Stored data:
⁂

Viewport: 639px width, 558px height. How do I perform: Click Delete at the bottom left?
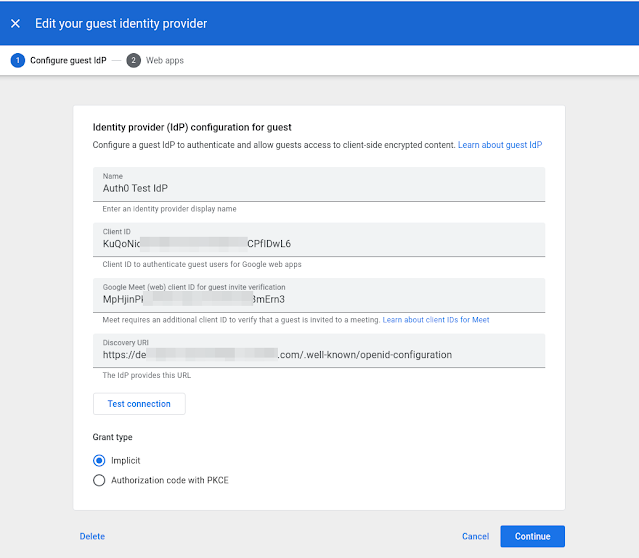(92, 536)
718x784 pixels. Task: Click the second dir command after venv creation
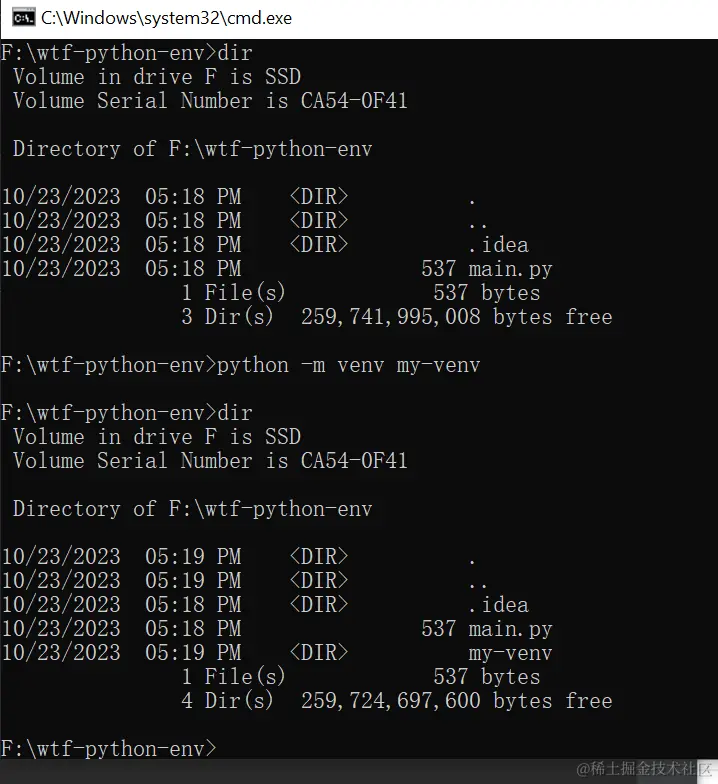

⁂

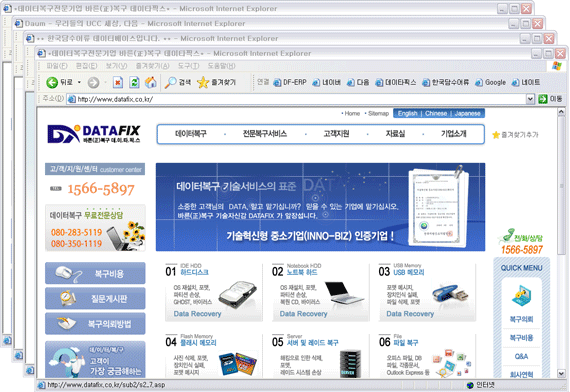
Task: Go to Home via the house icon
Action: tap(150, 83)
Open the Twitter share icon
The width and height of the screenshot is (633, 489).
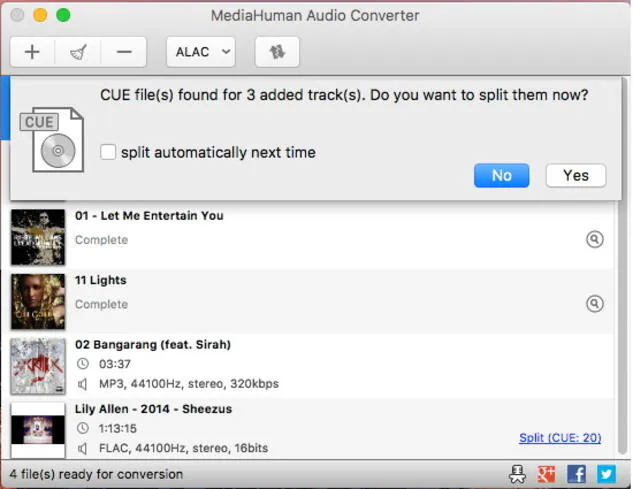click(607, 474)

⁂

Task to carry out: Look above for the line with "Viewport: 639px width, 558px", then give again exactly every line from there through the line with "718x784 pixels. Task: Click", skipping the pictures.

Exercise result:
Viewport: 639px width, 558px height. How do I perform: Click Delete at the bottom left?
(92, 536)
718x784 pixels. Task: Click the second dir command after venv creation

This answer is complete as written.